##### Information provided
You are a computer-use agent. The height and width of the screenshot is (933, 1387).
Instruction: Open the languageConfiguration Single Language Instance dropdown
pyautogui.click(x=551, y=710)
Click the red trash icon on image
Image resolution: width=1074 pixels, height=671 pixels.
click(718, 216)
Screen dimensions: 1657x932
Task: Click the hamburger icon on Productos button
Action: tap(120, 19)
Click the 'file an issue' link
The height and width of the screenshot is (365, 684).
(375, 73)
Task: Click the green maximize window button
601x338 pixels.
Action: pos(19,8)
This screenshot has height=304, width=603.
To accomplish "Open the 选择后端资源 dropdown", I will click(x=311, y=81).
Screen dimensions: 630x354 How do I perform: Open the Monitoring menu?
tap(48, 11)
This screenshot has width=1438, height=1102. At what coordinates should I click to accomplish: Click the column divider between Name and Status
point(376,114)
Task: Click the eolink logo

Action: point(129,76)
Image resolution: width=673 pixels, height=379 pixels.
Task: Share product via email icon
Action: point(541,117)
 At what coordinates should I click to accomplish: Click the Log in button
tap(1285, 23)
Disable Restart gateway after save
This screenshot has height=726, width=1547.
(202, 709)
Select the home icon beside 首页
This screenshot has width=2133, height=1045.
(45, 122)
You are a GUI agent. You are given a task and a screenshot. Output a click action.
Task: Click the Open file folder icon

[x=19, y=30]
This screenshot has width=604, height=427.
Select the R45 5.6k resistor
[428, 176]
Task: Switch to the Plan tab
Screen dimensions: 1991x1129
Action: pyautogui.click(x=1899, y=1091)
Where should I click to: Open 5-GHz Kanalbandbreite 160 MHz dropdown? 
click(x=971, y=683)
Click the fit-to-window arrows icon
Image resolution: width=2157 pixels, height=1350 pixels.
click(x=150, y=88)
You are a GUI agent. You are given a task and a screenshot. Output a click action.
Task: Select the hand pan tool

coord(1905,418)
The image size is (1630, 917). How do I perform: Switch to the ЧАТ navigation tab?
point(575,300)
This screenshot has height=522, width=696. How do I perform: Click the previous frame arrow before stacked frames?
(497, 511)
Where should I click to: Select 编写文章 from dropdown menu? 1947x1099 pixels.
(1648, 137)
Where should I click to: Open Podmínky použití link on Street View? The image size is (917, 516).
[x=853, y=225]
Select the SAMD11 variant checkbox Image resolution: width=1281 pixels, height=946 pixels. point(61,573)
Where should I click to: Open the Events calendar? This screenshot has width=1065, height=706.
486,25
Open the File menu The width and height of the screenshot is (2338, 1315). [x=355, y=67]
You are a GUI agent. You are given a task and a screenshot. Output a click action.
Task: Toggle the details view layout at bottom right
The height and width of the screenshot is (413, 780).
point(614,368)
##########
* _Task instructions_: Your reply should consist of the records, copied exactly.

* _Exercise response_:
You are a computer-use agent. The height and width of the screenshot is (933, 1387).
Instruction: Open the languageConfiguration Single Language Instance dropdown
pyautogui.click(x=551, y=710)
Click the red trash icon on image
Image resolution: width=1074 pixels, height=671 pixels.
click(718, 216)
Screen dimensions: 1657x932
Task: Click the hamburger icon on Productos button
Action: tap(120, 19)
Click the 'file an issue' link
The height and width of the screenshot is (365, 684).
(375, 73)
Task: Click the green maximize window button
601x338 pixels.
Action: pos(19,8)
This screenshot has height=304, width=603.
To accomplish "Open the 选择后端资源 dropdown", I will click(x=311, y=81).
Screen dimensions: 630x354 How do I perform: Open the Monitoring menu?
tap(48, 11)
This screenshot has width=1438, height=1102. At what coordinates should I click to accomplish: Click the column divider between Name and Status
point(376,114)
Task: Click the eolink logo

Action: point(129,76)
Image resolution: width=673 pixels, height=379 pixels.
Task: Share product via email icon
Action: point(541,117)
 At what coordinates should I click to accomplish: Click the Log in button
tap(1285, 23)
Disable Restart gateway after save
This screenshot has height=726, width=1547.
(202, 709)
Select the home icon beside 首页
This screenshot has width=2133, height=1045.
(45, 122)
You are a GUI agent. You are given a task and a screenshot. Output a click action.
Task: Click the Open file folder icon

[x=19, y=30]
This screenshot has width=604, height=427.
Select the R45 5.6k resistor
[428, 176]
Task: Switch to the Plan tab
Screen dimensions: 1991x1129
Action: pyautogui.click(x=1899, y=1091)
Where should I click to: Open 5-GHz Kanalbandbreite 160 MHz dropdown? 
click(x=971, y=683)
Click the fit-to-window arrows icon
Image resolution: width=2157 pixels, height=1350 pixels.
click(x=150, y=88)
You are a GUI agent. You are given a task and a screenshot. Output a click action.
Task: Select the hand pan tool

coord(1905,418)
The image size is (1630, 917). How do I perform: Switch to the ЧАТ navigation tab?
point(575,300)
This screenshot has height=522, width=696. How do I perform: Click the previous frame arrow before stacked frames?
(497, 511)
Where should I click to: Select 编写文章 from dropdown menu? 1947x1099 pixels.
(1648, 137)
Where should I click to: Open Podmínky použití link on Street View? The image size is (917, 516).
[x=853, y=225]
Select the SAMD11 variant checkbox Image resolution: width=1281 pixels, height=946 pixels. point(61,573)
Where should I click to: Open the Events calendar? This screenshot has width=1065, height=706.
486,25
Open the File menu The width and height of the screenshot is (2338, 1315). [x=355, y=67]
You are a GUI agent. You are given a task and a screenshot. Output a click action.
Task: Toggle the details view layout at bottom right
The height and width of the screenshot is (413, 780).
point(614,368)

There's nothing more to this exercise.